**KUTIPAN TEKS**.
------------------------------------------------
Maksud pendapat Ahmad di atas adalah menjamak shalat karena hujan hanya dibolehkan pada shalat Maghrib dengan shalat ‘Isya` dengan syarat hujan tersebut membasahi pakaian.
Dalam kitab Al-Fiqh ‘Ala Al-Madzahib Al-Arba’ah disebutkan adanya tambahan keterangan tentang bolehnya menjamak shalat karena adanya hujan salju, hujan es, salju yang membeku di atas tanah, lumpur, dan angin yang keras dan dingin.
1.5 Pendapat Ibnu Taimiyyah (661-728 H)
سُئِلَ عَنْ صَلاَةِ الْجَمْعِ فِى الْمَطَرِ بَيْنَ الْعِشَائَيْنِ. هَلْ يَجُوْزُ مِنَ الْبَرْدِ الشَّدِيْدِ؟ أَوِ الرِّيْحِ الشَّدِيْدَةِ؟ أَمْ لاَيَجُوْزُ إِلاَّ مِنَ الْمَطَرِ خَاصَّةً؟
أَجَابَ : اَلْحَمْدُ لِلّهِ رَبِّ الْعَالَمِيْنَ. يَجُوْزُ الْجَمْعُ بَيْنَ الْعِشَائَيْنِ لِلْمَطَرِ، وَالرِّيْحِ الشَّدِيْدَةِ الْبَارِدَةِ، وَالْوَحْلِ الشَّدِيْدِ، وَهَذَا أَصَحُّ قَوْلَيِ الْعُلَمَاءِ، وَهُوَ ظَاهِرُ مَذْهَبِ أَحْمَدَ وَ مَالِكٍ وَغَيْرِهِمَا، وَاللهُ أَعْلَمُ.
Artinya :
Ibnu Taimiyyah ditanyai tentang shalat jamak pada (waktu) hujan antara dua shalat ‘Isya` (shalat Maghrib dengan shalat ‘Isya`). Apakah diperbolehkan (juga) tentang (menjamak shalat karena) dingin yang sangat? Atau (karena) angin yang dahsyat? Ataukah tidak diperbolehkan kecuali khusus pada hujan (saja) ?
------------------------------------------------
**SEGMEN DATA**.
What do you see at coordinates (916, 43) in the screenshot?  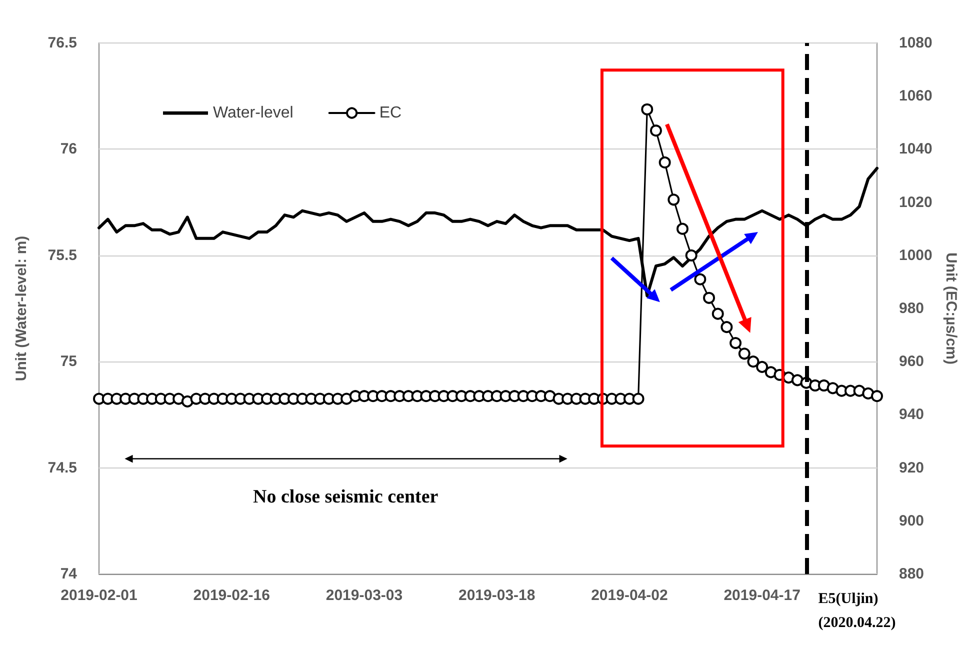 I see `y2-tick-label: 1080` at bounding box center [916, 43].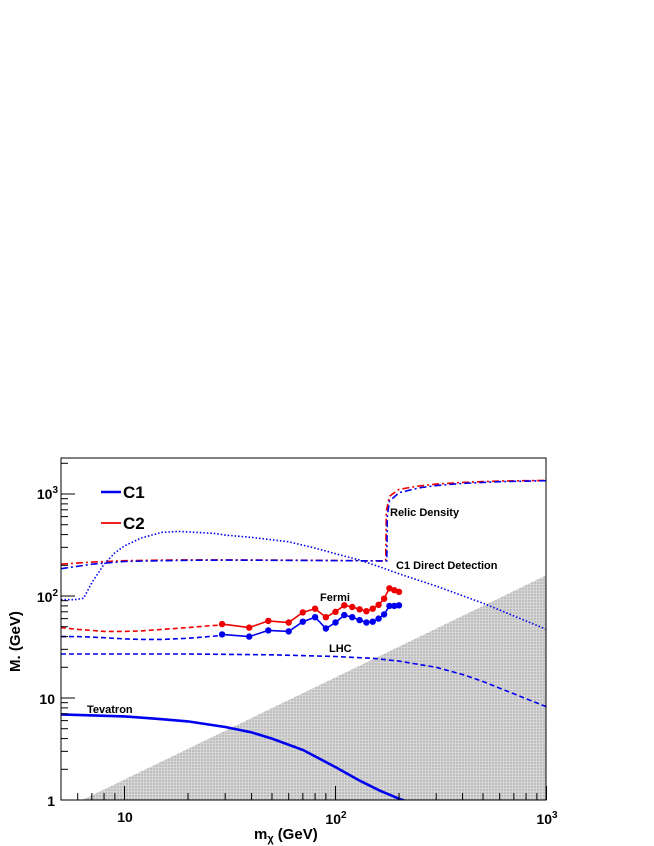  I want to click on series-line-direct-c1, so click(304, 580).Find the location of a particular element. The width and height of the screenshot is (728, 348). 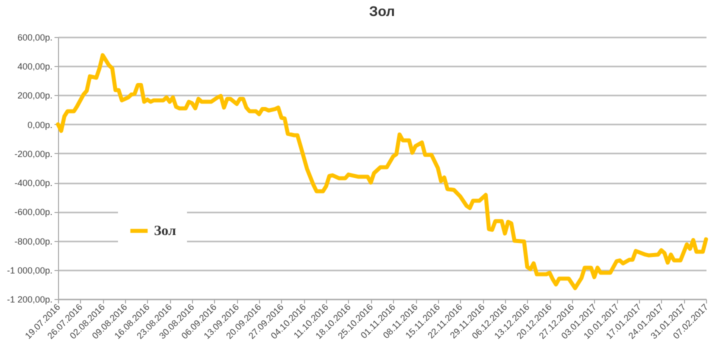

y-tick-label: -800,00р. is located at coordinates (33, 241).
------------------------------------------------
**BUTIR TUGAS 1**.
Jawab pertanyaan berikut berdasarkan kutipan teks tentang menjamak shalat karena hujan:
(a) Menurut pendapat Ahmad, shalat apa yang boleh dijamak karena hujan?
(b) Apa syarat hujan yang dimaksud dalam pendapat Ahmad?
(c) Pada rentang tahun berapa Ibnu Taimiyyah hidup?
**BUTIR TUGAS 2**. Tolong sebutkan semua keadaan selain hujan biasa yang membolehkan menjamak shalat menurut kitab Al-Fiqh 'Ala Al-Madzahib Al-Arba'ah dalam kutipan teks tentang menjamak shalat karena hujan.
**BUTIR TUGAS 3**. Teruskan kutipan teks tentang menjamak shalat karena hujan, mulai setelah kalimat terakhirnya.
Materi tersebut tidak berperan apa pun di sini.

**HASIL TUGAS 1**.
(a) Shalat Maghrib dengan shalat 'Isya`.
(b) Hujan tersebut membasahi pakaian.
(c) 661-728 H.

**HASIL TUGAS 2**. Hujan salju, hujan es, salju yang membeku di atas tanah, lumpur, serta angin yang keras dan dingin.

**HASIL TUGAS 3**.
Beliau menjawab, “Segala puji bagi Allah Pemelihara sekalian alam. Boleh (melakukan) jamak antara dua shalat ‘Isya` (shalat Maghrib dengan shalat ‘Isya`) pada (waktu) hujan, pada waktu angin yang sangat keras yang dingin, dan pada waktu ada lumpur yang sangat (banyak). Dan ini adalah paling benarnya dua perkataan (pendapat) ulama, dan dia (juga) dhahirnya madzhab Ahmad, Malik, dan selain keduanya. Dan Allah lebih tahu”.
1.6 Pendapat Muhammad Asy-Syarbaini (w.977 H/ 1570 M)
ثُمَّ شَرَعَ فِى الْجَمْعِ بِالْمَطَرِ فَقَالَ (وَيَجُوْزُ لِلْحَاضِرِ) أَيْ اَلْمُقِيْمِ (فِى الْمَطَرِ) وَلَوْ كَانَ ضَعِيْفًا بِحَيْثُ يَبُلُّ الثَّوْبَ وَنَحْوَهُ كَثَلْجٍ وَبَرَدٍ ذَائِبَيْنِ
Artinya :
Kemudian dia (Muhammad) mensyarakkan dalam hal jamak dengan sebab hujan. Lalu dia mengatakan: (Dan diperbolehkan bagi orang yang hadlir) maksudnya orang yang bermukim (pada waktu hujan) walaupun adalah (hujan tersebut) lemah(sedikit) yang sekiranya membasahi baju dan semisalnya, seperti hujan salju dan hujan es yang keduanya turun.
2. Tidak Boleh Menjamak ٍٍShalat karena Hujan
Al-Auza’i (88-157 H) dan Ashhab Ar-Ra’yi berpendapat bahwa :
يُصَلِّى الْمَمْطُوْرُ كُلَّ صَلاَةٍ فِى وَقْتِهَا.
Artinya :
Orang yang kehujanan melakukan semua shalat pada waktunya.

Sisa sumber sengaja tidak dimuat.